The panel felt that the current inconsistent use of omega-3 PUFAs in the UK was due to the emergence of recent equivocal evidence, due to poor trial design, and also local barriers to use. The panel thought that in clinical situations where healthcare professionals wanted to prescribe omega-3 PUFAs, there were good cost-effectiveness data to present to formulary groups to support this management strategy.
Considering the data from the GISSI-P and the GISSI-HF studies, the case for use of omega-3 supplementation in the post-MI setting would appear to be strongest for those patients with left ventricular (LV) dysfunction in terms of both clinical- and cost-effectiveness. The panel noted a recent review,24 which stated current guidelines suggest the potential value of omega-3 fatty acids supplementation in patients with coronary artery disease (CAD) or after MI, and possibly in those with heart failure.

**Supplied information**
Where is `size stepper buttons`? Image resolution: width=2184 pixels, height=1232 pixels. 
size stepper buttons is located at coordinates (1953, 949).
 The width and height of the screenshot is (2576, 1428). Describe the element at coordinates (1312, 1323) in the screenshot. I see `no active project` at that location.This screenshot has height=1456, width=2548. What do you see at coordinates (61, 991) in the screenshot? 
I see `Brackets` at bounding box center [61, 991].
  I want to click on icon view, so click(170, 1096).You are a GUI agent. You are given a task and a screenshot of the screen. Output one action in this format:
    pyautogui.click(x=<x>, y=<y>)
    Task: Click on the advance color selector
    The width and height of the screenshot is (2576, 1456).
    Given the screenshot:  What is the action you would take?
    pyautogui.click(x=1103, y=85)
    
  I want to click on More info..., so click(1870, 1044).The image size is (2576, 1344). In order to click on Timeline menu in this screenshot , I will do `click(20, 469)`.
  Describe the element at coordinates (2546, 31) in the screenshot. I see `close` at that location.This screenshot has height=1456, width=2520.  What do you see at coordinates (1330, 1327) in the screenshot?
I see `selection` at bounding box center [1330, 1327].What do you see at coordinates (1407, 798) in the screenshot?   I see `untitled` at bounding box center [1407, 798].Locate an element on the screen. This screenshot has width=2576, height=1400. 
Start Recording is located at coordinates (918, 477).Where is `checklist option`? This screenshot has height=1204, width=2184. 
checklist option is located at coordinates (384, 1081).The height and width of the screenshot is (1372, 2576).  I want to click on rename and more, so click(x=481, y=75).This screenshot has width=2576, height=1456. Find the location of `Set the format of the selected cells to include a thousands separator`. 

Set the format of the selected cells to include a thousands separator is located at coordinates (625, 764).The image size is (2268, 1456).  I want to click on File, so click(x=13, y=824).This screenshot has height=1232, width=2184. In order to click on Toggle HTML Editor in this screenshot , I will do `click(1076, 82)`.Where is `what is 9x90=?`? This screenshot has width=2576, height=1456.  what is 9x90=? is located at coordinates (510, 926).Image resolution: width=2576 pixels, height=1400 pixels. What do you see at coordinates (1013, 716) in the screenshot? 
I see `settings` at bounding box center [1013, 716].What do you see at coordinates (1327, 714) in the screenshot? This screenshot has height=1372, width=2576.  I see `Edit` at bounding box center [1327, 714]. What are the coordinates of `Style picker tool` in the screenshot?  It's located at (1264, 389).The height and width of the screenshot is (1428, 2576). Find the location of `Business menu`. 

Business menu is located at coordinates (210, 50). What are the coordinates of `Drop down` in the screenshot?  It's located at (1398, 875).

**Assigned task A**
Answer each question using the omega-3 excerpt.
(i) To what did the panel attribute the current inconsistent use of omega-3 PUFAs in the UK?
(ii) Data from which two studies are considered?
(iii) For which post-MI patients does the case for omega-3 supplementation appear strongest?
**Assigned task B**
Render this sentence from the omega-3 excerpt in Spanish: "The panel thought that in clinical situations where healthcare professionals wanted to prescribe omega-3 PUFAs, there were good cost-effectiveness data to present to formulary groups to support this management strategy."
**Assigned task C**
Revise the omega-3 excerpt from "The panel felt" up to and including "this management strategy.", and write that part out with "local" changed to "regional".
The listing has no role in this exercise.

**Output A**
(i) The emergence of recent equivocal evidence, due to poor trial design, and local barriers to use.
(ii) The GISSI-P and GISSI-HF studies.
(iii) Patients with left ventricular (LV) dysfunction.

**Output B**
El panel consideró que, en las situaciones clínicas en las que los profesionales sanitarios quisieran prescribir AGPI omega-3, existían buenos datos de coste-efectividad que presentar a los grupos de formulario para respaldar esta estrategia de tratamiento.

**Output C**
The panel felt that the current inconsistent use of omega-3 PUFAs in the UK was due to the emergence of recent equivocal evidence, due to poor trial design, and also regional barriers to use. The panel thought that in clinical situations where healthcare professionals wanted to prescribe omega-3 PUFAs, there were good cost-effectiveness data to present to formulary groups to support this management strategy.